As a young strength and conditioning coach I made my fair share of mistakes as I made my first forays into the professional world. A trap that many new university graduates fall into is thinking that being the most technically adept and knowledgeable person is the best measure for success in their role and an indication of expertise. I myself got caught up in this line of thinking and spent most of my time post-university reading and absorbing every single piece of programming based knowledge I could get my hands on. At this stage of my career I was primarily working with the general population, and my thought process was that providing my clients with results through the most up to date and cutting edge programming/training was the best possible way to provide service. What I realised later was that this was ignoring one of the fundamental aspects of training/coaching: the person. An important realisation for me recently has been the understanding that I am first a coach and a sport scientist second. To do this you need to suck up your pride and accept that you need to go back to ‘school’ and rethink most of the way you go about your work. It is important for your work to deliver results (at the end of the day our job is to enhance performance). However, this cannot be the sole focus of your ‘coaching’. There were a few resources that had a profound influence on my coaching and really changed the way that I thought about my role as a strength and conditioning coach. These books are: Emotional Intelligence – Daniel Goleman Quiet – Susan Cain Mindest – Carol Dweck (all available on

Understanding out emotion can effect physical state, how the manner and focus of praise can change behaviour and how each athlete requires a different coaching approach created a massive shift in my perspective.
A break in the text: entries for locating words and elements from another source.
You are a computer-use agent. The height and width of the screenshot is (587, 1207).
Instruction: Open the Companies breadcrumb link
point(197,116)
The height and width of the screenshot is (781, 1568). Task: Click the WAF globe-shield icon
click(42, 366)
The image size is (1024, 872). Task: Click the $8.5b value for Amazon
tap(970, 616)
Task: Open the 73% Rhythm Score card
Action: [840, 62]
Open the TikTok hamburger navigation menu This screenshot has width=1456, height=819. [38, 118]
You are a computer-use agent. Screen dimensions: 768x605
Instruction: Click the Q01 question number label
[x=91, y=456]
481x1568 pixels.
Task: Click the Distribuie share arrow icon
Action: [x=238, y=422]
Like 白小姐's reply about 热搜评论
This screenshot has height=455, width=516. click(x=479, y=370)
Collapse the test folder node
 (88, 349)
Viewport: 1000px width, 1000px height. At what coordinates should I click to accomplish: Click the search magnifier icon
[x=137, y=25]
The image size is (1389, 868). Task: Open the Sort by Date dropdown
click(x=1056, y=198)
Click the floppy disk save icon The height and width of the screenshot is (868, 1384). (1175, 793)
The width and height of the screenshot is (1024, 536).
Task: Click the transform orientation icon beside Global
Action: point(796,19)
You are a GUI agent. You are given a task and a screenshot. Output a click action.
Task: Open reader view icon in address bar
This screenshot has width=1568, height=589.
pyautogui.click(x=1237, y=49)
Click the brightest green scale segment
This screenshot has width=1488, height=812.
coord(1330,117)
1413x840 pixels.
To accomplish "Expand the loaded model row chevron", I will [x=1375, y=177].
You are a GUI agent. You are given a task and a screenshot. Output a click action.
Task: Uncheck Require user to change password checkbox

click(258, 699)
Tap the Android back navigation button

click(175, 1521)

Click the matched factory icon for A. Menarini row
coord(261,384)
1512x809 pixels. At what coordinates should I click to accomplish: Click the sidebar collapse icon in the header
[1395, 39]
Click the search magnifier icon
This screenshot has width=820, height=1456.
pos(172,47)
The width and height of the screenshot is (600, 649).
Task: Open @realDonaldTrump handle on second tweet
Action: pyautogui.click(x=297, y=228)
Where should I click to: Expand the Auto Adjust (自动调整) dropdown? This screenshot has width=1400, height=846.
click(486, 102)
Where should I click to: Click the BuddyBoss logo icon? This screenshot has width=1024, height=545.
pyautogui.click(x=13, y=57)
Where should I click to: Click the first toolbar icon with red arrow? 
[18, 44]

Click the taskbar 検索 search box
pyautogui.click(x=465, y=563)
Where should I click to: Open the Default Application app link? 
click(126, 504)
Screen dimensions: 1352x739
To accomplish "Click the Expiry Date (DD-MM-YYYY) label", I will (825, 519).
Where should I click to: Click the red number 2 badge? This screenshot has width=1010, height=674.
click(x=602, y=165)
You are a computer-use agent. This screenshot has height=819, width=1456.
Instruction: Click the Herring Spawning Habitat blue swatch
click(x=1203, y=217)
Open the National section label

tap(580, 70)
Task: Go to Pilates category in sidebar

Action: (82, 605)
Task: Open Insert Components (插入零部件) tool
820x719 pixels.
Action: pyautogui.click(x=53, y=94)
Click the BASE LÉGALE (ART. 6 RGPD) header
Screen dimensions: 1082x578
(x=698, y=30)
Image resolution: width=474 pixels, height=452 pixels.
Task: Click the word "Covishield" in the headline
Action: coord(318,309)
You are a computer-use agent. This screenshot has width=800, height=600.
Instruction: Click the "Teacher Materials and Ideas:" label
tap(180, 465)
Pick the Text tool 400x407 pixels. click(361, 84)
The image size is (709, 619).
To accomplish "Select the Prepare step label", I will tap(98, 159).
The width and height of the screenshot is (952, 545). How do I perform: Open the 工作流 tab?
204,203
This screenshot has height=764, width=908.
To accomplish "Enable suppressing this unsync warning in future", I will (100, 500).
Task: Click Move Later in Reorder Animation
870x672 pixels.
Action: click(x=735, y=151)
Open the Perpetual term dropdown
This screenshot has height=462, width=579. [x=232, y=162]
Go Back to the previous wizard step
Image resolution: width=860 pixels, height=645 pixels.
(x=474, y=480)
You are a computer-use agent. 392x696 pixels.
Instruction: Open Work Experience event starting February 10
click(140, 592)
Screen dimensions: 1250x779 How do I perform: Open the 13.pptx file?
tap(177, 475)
So how has this changed how I coach?

* Being more responsive to athlete emotional state – this has meant spending more time getting to know my athletes and then attempting to match their mood and body language to make them feel more comfortable. Using this knowledge to make an informed decision on when to push or when to pull back in sessions.

* The actual delivery of my coaching – praise is focused on process and effort. Centring our praise around a result subconsciously directs our athlete to believe that it is their inherent talent that has allowed them to achieve their goal and not hard work and commitment. Indeed, in early training years this may be the case though as the requirements of training and competition become increasingly demanding it is that latter that is going to have a more direct impact on their performance.

* Individualisation of the coaching approach – Understanding that people fall on a spectrum from highly introverted to highly extroverted and as such will respond differently to training stimulus and situation. Extroverted athletes are going to thrive in a high energy environment whereas this is potentially detrimental to your more introverted athletes. A high energy and socially demanding training environment will drain these athletes of the energy they require to train. This means you need to think about who you pair your athletes with in sessions and what the actual environment your creating is.

As coaches we deal with people and fundamentally you can put the most perfect program together but if you are not creating a training environment that is conducive to peak performance for the athlete/s then your program may not be successful. The most successful training program is the one that the athlete buys into and commits to.

Simple programming with attention to detail will yield results.